I've noticed a number of newer players on the forum and know that guitar can be a new and daunting challenge, particularly for older players. I've just started working with a young woman, mid 30's who needs to learn to play guitar for her job and needs to get up and running ASAP to be able to accompany students and campers with guitar while singing.

Our immediate goal is left hand fluidity between chords. IMO, one of the fastest ways to learn is with "paired associations". The more ways you can associate things, the more you can stack things on top of each other. I've heard that called "chunking" where you learn in chunks so not only can you see the relationships but understand how to apply the principles in those relationships going forward. I've structured and attached the chart the chart I will give her at our next lesson which illustrate multiple levels of "chunks". I just thought I'd share it for those who might enjoy the approach. (Sorry for the long introduction)

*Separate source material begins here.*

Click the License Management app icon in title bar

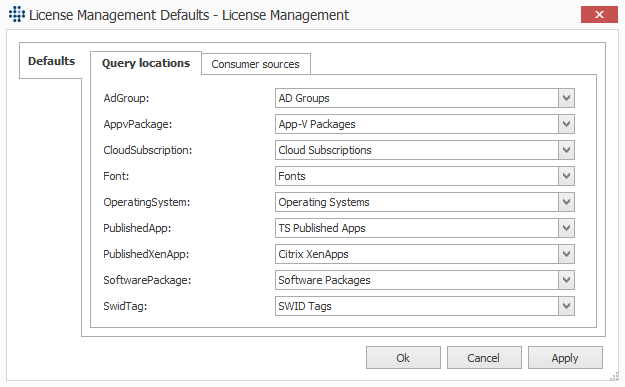17,14
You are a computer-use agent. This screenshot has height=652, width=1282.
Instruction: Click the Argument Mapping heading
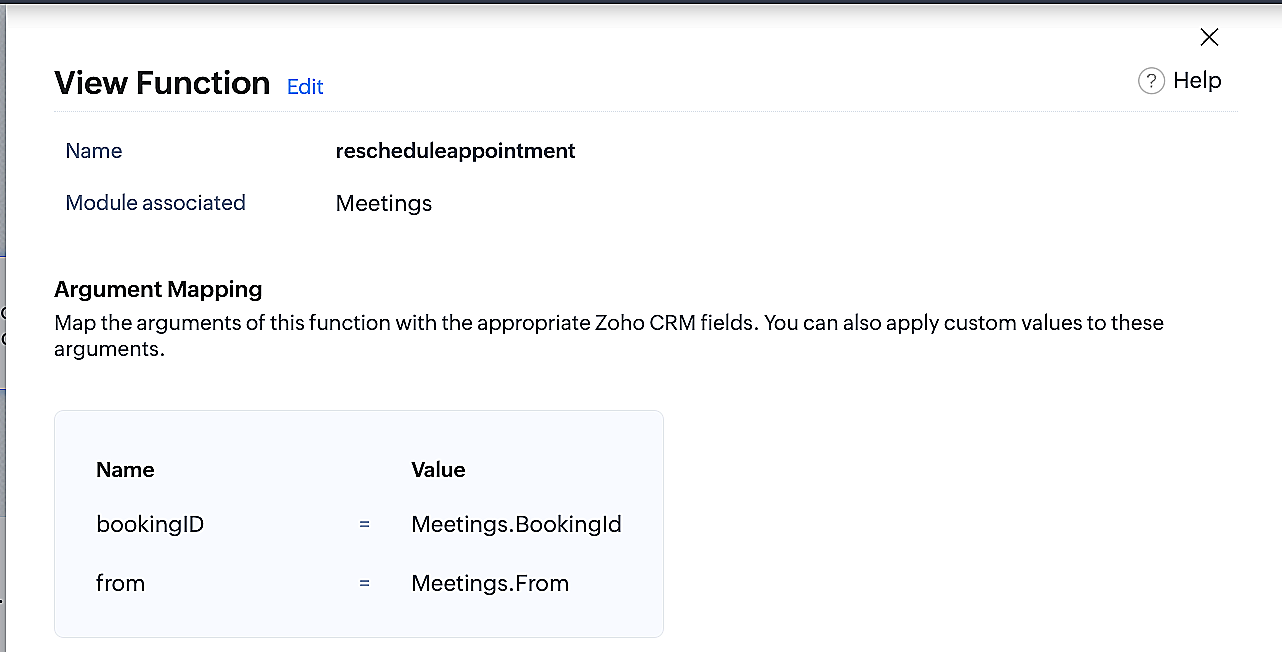[158, 290]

The chart shows two sets of three chords: E/A/D and G/C/F. The relationships of the chords themselves is obvious to an experienced player. But the beginner may not know the relationships to each other in the group and the two groups' relationship to each other. So musically they cover one base. The FINGERING RELATIONSHIPS cover a second base. And lastly there is a rudimentary element of music theory. While I've included the root notations (I/IV/V) during the lesson I will only mention that they are there and save the explanation for a later time.

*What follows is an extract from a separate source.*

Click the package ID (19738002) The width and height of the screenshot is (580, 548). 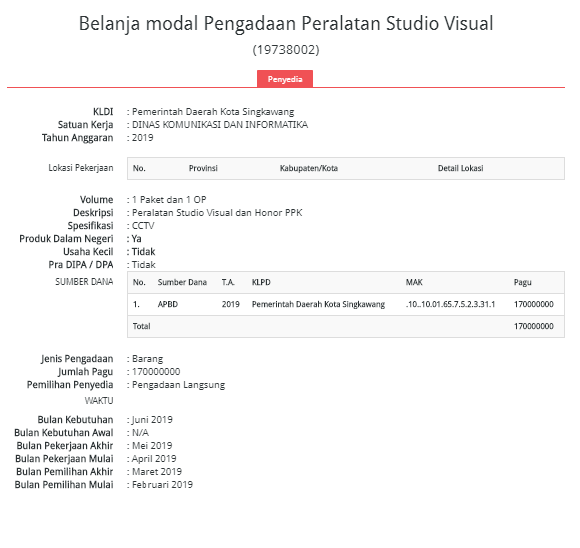tap(286, 50)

One quick note... I teach A major as being fingered 2-1-3 and do so for a number of purposes which I'll not go into at this moment beyond illustrating that the index finger never leaves the G string and serves as an "anchor" for fingers 2 and 3 to pivot around. I've seen the A maj chord fingered a number of different ways, but I believe that this is the first way it should be taught which hopefully will be understood as one moves to and from the D and E chords. Many chords have similar relationships and a prime objective of this is also to teach the new player to look for additional relationships so they can develop their own "chunks".

As I've prepared the chart I thought I just might share it. Hopefully someone will get something from it. If you're a new player and learn something new from it, I'd like to hear from you.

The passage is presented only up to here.